_AUFGABENSTELLUNG:_ Zählen Sie, in wie vielen Zeilen des nachstehenden Materials die Zeichenfolge „accomplish“ vorkommt, wobei Groß- und Kleinschreibung zu beachten ist. Nennen Sie ausschließlich die Anzahl.

── EXTRAHIERTE INFORMATIONEN

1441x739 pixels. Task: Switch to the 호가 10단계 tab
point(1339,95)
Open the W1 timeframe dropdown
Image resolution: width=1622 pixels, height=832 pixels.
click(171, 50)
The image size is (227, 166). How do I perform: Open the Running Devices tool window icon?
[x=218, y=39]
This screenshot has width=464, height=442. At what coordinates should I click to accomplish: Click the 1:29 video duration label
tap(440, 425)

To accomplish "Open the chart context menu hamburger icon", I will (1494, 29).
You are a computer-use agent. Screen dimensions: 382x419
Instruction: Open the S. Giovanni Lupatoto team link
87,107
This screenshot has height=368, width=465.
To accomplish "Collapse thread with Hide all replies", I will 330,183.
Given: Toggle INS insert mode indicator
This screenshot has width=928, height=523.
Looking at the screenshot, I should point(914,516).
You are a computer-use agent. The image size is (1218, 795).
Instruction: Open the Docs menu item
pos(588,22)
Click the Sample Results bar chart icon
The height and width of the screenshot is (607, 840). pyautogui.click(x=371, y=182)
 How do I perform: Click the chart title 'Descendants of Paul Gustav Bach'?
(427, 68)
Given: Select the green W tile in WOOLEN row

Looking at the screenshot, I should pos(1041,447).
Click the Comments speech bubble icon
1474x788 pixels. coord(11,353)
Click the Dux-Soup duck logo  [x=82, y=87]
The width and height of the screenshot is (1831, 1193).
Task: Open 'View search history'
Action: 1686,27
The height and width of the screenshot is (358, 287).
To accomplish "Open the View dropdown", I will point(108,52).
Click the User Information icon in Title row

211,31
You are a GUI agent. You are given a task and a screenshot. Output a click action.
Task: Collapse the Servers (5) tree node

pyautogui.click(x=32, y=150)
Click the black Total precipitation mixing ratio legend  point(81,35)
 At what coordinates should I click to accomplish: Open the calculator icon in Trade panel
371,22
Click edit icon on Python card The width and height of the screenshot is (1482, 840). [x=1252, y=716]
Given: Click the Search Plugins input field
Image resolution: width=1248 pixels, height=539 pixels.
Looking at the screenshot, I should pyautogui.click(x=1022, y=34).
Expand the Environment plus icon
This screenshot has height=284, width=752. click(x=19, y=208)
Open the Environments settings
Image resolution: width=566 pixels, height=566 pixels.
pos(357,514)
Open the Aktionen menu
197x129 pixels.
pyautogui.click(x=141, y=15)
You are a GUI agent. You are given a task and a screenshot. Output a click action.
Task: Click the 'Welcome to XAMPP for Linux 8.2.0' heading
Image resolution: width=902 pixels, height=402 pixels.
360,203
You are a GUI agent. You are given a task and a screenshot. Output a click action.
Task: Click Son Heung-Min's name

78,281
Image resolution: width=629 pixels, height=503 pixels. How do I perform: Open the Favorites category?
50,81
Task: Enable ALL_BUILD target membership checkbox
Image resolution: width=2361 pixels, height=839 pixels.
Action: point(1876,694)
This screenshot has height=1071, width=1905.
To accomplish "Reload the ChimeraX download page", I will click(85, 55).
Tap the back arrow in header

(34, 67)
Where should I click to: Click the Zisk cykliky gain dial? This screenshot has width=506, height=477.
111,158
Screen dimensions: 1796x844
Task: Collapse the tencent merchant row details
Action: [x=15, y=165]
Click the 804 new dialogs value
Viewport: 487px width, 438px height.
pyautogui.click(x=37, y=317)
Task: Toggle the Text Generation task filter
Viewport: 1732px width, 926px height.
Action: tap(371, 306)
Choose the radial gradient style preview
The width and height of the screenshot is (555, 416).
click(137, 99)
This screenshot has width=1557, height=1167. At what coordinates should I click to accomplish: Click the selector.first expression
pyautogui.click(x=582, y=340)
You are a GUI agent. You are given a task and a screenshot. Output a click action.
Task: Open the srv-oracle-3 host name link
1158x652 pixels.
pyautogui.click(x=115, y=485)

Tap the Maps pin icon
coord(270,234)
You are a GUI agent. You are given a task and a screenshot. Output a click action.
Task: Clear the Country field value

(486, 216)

────

_ERWARTETE AUSGABE:_ 7